Highly Unusual, Rare Limoges Framed Charger; GRISAILLE; Monochrome; Parlor Painting; Figural; Hand Painting
This is a very unusual art technique to find on old Limoges porcelain. This Charger is entirely handpainted with meticulous attention to detail in a Grisaille method which is a form of painting entirely in monochrome in shades of grey. The artist has painted a Parlor scene from what looks to be around the era of the early 1700's. It shows a gentleman leaning over a lady in conversation. The gentleman's outfit looks to be of silk fabric with a tri-corner hat; pantaloons, buckled shoes, ruffled shirt & neckcloth. He is also wearing a powdered wig. The lady's dress looks to be a chiffon ruffle affair with perhaps a heavy brocade overcoat. She is wearing a cap and lacy neckcloth. The detail in this painting is incredible. YOu can see the curving of the furniture, the detail in the wood. The chair is cloth covered. YOu can see paintings on the wall, heavy wall paper, windows looking out to ivy coming down the wall with a church in the background. The floor is a checker board design with high gloss on the finish.
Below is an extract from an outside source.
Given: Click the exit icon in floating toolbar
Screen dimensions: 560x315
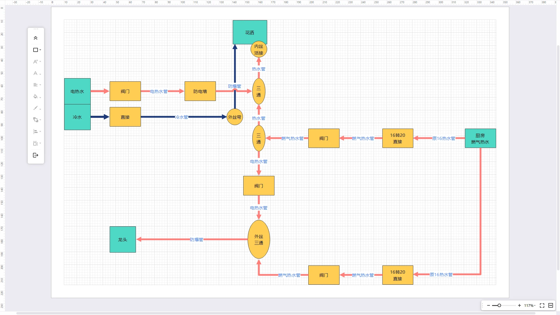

Looking at the Charger up close, you keep seeing this wonderful detail and painstaking painting to present a superb picture of History. It is framed in a very ornate looking, fold painted wooden frame made in a studio in Oklahoma.
The Charger measures almost 12 1/2" in diameter. Framed, it measures 15 1/4" in diameter.
It is in excellent condition with no chips, cracks or hairlines. Looking closely, you can see one shallow flick out of the painting on the man's sleeve. The effect is so unusual and very intriguing.
It is marked with Haviland mark 9, 1876-1889.